» **ABOUT THIS TASK**:
Would you please transcribe, exactly as written, the lines of the entries below starting at the one that holds "This screenshot has height=900, width=1600." and ending at the one that holds "This screenshot has height=488, width=1024.", both included?

» **SUPPLIED MATERIAL**:

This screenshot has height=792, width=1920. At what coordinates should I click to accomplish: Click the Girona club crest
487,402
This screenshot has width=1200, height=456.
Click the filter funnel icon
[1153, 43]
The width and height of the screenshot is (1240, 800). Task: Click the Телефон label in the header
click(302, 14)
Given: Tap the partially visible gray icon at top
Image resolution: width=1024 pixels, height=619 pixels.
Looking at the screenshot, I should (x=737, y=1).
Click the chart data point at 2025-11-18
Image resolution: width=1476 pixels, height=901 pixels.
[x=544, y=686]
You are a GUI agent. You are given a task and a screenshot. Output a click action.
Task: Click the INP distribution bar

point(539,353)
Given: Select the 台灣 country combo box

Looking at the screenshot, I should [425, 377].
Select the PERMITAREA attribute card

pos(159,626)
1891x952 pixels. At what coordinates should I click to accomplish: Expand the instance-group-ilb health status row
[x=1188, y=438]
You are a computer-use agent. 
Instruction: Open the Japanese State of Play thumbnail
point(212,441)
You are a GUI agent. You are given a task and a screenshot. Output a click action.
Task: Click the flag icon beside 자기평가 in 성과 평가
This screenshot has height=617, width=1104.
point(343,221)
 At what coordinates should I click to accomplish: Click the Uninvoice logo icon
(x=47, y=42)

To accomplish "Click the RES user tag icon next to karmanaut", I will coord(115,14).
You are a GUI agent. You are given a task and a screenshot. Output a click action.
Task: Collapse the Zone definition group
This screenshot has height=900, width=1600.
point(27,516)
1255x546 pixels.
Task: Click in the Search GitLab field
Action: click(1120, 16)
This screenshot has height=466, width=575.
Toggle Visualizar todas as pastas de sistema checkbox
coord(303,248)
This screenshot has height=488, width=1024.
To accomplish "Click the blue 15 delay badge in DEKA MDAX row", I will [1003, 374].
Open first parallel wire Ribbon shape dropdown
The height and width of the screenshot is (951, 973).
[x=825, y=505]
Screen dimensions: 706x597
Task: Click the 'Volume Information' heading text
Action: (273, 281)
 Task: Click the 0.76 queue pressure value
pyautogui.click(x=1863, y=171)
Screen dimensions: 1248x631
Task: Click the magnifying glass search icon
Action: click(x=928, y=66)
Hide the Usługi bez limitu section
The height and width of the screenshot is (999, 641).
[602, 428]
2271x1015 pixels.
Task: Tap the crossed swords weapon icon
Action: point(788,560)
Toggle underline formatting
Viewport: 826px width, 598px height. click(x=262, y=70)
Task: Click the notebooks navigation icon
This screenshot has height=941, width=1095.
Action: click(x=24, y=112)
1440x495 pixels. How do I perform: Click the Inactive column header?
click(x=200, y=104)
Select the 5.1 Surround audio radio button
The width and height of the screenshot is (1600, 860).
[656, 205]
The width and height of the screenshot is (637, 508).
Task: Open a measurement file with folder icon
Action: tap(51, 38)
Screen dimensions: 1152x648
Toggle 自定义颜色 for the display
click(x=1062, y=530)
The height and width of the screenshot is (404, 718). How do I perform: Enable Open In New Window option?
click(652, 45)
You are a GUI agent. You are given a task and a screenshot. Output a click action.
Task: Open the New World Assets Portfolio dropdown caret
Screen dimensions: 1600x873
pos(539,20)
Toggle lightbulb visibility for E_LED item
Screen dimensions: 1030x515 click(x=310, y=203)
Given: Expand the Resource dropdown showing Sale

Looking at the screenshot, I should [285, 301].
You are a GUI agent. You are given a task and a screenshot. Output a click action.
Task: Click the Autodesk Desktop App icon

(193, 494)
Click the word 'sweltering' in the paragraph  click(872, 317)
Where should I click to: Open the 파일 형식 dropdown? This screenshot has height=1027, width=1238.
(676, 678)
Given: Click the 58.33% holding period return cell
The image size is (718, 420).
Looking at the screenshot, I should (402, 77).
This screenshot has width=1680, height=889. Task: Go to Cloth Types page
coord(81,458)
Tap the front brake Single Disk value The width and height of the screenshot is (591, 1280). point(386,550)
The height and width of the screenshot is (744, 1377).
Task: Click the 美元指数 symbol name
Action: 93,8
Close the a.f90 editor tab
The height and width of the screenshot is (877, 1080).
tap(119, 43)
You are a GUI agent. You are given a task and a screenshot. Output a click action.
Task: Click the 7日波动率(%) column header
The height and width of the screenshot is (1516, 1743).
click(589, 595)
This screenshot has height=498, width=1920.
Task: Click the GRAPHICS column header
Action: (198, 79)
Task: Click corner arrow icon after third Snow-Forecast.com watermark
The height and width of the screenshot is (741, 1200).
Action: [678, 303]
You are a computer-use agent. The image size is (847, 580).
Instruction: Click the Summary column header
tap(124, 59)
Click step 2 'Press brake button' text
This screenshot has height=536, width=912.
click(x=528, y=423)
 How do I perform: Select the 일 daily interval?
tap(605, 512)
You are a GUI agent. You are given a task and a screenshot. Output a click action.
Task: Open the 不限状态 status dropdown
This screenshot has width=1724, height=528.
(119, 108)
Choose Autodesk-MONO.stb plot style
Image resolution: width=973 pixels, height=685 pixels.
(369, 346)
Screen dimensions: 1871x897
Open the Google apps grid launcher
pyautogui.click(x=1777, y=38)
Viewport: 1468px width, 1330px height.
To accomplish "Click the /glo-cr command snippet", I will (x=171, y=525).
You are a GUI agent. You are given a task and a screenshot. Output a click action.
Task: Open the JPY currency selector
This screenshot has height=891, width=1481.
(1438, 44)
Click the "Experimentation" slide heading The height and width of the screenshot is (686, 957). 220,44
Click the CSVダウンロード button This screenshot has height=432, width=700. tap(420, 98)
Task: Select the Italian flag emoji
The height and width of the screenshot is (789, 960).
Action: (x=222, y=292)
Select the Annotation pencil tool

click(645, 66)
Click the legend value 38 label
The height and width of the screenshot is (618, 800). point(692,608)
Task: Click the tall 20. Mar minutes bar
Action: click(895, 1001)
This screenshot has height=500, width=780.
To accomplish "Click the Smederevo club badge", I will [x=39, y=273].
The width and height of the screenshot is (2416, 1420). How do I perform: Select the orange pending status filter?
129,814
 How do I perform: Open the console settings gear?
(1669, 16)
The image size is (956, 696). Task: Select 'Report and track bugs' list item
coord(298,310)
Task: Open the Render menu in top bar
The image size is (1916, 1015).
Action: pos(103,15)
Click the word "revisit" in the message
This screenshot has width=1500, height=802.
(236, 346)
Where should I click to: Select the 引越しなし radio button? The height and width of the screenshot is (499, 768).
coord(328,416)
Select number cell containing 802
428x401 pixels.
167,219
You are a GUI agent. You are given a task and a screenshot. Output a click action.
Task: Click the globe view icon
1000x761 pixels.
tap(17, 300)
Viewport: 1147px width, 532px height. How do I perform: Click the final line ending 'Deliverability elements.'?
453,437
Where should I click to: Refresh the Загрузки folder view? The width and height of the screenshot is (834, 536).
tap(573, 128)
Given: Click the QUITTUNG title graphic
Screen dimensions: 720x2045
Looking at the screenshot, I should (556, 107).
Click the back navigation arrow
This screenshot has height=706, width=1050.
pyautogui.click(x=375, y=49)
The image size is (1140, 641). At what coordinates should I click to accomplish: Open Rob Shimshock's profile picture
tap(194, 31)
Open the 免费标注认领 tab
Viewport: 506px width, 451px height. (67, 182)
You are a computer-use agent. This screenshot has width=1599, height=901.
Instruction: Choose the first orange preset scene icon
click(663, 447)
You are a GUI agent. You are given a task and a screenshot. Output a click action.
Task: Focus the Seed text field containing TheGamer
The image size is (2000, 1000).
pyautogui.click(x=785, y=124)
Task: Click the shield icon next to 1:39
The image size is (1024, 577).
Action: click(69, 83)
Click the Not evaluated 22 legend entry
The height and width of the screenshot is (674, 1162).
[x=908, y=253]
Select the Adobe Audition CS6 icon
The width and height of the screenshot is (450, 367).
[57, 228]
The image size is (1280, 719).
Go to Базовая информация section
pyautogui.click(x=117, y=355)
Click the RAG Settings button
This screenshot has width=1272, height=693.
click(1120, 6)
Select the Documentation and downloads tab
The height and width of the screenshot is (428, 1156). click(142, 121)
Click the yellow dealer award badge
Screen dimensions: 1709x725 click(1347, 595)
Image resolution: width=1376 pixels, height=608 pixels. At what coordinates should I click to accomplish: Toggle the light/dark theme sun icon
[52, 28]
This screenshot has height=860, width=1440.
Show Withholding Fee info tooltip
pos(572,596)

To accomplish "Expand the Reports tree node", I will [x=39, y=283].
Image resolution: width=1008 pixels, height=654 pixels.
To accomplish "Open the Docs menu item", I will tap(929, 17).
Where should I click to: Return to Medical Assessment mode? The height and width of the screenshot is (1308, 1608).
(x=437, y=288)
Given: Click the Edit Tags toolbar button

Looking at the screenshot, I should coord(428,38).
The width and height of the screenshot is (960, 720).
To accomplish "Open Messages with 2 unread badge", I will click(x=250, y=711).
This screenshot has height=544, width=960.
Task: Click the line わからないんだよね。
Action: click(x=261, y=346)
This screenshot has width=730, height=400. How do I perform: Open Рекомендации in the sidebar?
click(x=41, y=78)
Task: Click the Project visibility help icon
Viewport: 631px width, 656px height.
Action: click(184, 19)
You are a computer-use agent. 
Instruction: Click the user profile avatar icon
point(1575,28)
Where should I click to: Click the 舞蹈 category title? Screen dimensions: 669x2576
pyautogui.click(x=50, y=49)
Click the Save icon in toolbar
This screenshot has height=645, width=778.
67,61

» **EXERCISE RESPONSE**:
This screenshot has height=900, width=1600.
point(27,516)
1255x546 pixels.
Task: Click in the Search GitLab field
Action: click(1120, 16)
This screenshot has height=466, width=575.
Toggle Visualizar todas as pastas de sistema checkbox
coord(303,248)
This screenshot has height=488, width=1024.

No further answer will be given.